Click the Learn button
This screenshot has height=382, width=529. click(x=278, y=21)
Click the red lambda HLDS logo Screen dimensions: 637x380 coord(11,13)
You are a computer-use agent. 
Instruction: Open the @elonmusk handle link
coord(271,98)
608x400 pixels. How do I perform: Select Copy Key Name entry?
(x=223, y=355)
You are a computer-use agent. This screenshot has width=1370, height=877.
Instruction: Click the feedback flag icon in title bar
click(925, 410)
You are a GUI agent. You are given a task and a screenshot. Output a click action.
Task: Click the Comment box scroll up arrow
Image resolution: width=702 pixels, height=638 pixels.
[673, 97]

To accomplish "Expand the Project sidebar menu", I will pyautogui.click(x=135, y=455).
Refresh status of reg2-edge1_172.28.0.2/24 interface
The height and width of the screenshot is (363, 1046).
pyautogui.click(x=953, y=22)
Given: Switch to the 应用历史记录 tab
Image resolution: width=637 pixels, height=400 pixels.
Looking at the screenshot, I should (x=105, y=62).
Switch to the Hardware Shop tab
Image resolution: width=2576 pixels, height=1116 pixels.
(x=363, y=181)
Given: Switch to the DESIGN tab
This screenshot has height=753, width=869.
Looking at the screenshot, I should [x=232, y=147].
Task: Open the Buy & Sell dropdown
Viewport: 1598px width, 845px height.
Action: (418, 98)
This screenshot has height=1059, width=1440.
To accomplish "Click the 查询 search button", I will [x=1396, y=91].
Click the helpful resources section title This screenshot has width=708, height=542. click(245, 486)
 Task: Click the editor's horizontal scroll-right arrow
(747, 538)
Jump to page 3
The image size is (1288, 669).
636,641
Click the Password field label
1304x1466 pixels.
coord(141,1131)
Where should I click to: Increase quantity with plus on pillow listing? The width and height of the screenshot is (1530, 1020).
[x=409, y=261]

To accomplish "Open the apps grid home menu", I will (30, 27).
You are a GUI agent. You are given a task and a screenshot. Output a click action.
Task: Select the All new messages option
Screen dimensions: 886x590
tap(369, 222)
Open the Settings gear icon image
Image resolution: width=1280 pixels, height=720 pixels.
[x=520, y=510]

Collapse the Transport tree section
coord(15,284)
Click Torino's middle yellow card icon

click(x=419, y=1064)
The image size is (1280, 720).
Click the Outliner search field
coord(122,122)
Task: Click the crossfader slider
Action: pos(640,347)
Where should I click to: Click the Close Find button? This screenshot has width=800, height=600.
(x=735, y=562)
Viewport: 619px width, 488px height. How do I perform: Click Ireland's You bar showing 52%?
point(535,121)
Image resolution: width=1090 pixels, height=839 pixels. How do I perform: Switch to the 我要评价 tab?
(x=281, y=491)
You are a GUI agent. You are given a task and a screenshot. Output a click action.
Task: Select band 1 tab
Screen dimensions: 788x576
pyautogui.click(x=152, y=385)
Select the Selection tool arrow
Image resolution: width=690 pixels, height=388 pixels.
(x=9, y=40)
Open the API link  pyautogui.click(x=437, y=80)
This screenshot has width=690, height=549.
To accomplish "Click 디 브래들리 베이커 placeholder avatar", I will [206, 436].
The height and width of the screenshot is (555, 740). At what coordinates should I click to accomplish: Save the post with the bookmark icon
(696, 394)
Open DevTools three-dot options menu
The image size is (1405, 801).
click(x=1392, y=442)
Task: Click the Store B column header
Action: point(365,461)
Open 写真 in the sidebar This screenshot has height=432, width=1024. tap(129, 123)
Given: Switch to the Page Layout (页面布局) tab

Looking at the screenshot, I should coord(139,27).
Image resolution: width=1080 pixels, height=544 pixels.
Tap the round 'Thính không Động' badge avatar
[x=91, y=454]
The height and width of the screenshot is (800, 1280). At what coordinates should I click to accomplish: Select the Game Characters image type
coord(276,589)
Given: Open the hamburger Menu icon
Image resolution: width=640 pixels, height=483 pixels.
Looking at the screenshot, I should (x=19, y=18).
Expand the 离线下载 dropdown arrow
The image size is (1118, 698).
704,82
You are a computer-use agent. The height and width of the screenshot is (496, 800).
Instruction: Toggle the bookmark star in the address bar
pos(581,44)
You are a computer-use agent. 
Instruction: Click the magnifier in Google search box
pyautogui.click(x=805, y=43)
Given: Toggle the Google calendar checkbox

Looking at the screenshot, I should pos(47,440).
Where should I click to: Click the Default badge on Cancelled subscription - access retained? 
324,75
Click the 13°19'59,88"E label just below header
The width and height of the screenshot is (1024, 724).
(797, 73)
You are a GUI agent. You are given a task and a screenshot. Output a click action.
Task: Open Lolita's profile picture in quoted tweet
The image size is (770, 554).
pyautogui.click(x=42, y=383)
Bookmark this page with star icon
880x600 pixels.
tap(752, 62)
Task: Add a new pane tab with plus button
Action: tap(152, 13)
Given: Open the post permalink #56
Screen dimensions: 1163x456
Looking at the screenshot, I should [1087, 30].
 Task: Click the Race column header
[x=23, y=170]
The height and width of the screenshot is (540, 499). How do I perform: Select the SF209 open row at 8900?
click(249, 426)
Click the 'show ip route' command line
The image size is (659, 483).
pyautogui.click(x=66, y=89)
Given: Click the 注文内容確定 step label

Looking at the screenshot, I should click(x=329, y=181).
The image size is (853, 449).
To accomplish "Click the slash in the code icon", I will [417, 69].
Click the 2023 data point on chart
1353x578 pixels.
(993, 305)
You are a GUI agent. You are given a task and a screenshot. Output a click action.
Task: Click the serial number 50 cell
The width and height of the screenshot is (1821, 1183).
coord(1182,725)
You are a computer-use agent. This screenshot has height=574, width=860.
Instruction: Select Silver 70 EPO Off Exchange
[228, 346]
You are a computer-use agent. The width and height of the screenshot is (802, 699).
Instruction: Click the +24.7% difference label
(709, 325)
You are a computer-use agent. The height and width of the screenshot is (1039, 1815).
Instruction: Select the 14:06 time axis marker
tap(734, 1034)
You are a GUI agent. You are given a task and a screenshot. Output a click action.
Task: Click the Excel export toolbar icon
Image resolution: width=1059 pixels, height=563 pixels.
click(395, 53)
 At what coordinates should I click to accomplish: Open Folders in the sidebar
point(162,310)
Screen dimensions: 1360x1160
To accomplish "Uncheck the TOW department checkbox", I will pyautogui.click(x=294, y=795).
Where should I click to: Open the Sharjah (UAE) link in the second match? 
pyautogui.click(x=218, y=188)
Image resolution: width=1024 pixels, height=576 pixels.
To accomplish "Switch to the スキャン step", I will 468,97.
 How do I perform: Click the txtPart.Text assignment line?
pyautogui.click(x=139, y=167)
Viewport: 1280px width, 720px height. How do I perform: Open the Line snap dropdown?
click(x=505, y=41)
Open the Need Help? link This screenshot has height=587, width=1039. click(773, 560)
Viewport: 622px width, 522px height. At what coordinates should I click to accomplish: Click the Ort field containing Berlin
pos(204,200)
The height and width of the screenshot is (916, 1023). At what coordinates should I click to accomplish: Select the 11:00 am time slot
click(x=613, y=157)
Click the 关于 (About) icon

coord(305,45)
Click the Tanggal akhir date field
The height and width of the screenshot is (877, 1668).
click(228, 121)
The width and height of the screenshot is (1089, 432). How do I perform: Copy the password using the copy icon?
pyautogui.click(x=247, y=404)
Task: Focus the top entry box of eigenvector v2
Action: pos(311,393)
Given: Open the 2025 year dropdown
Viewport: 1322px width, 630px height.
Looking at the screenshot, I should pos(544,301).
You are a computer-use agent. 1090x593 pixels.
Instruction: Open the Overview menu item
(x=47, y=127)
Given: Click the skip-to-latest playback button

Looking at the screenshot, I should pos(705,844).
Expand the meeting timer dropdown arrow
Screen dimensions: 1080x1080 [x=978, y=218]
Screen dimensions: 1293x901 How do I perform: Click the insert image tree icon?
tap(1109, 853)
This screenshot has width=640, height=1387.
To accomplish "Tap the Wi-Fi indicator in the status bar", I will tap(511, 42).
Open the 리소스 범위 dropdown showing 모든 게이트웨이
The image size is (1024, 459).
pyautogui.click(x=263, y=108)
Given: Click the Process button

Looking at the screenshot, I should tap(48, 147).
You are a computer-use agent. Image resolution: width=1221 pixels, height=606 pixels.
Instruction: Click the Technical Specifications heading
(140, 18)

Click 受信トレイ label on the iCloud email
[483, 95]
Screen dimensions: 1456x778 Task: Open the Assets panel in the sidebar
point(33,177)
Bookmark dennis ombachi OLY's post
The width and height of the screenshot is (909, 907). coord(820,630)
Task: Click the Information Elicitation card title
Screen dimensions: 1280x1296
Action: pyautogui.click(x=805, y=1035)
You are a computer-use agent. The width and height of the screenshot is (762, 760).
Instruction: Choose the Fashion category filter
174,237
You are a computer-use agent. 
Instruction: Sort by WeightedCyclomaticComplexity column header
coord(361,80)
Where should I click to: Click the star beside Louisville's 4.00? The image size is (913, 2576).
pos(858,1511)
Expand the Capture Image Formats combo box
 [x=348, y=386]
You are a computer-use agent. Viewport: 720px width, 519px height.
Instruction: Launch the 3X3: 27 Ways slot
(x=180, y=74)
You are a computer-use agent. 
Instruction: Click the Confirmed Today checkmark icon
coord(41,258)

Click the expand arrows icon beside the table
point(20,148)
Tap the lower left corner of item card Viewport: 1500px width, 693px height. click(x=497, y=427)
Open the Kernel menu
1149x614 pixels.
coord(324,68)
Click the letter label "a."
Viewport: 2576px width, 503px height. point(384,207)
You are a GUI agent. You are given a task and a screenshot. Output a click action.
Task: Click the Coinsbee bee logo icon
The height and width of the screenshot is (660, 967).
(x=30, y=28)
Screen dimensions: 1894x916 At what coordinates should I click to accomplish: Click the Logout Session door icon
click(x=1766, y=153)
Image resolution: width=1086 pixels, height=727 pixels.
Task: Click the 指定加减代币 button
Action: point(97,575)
########
--- HOW TO COMPLETE THIS TASK ---
In the listing above, find the line containing "is (1039, 1815)." and the line containing "Task: Click the Excel export toolbar icon". Output them and every line between, exactly, and nothing else.

--- COMPLETED TASK ---
You are a computer-use agent. The height and width of the screenshot is (1039, 1815).
Instruction: Select the 14:06 time axis marker
tap(734, 1034)
You are a GUI agent. You are given a task and a screenshot. Output a click action.
Task: Click the Excel export toolbar icon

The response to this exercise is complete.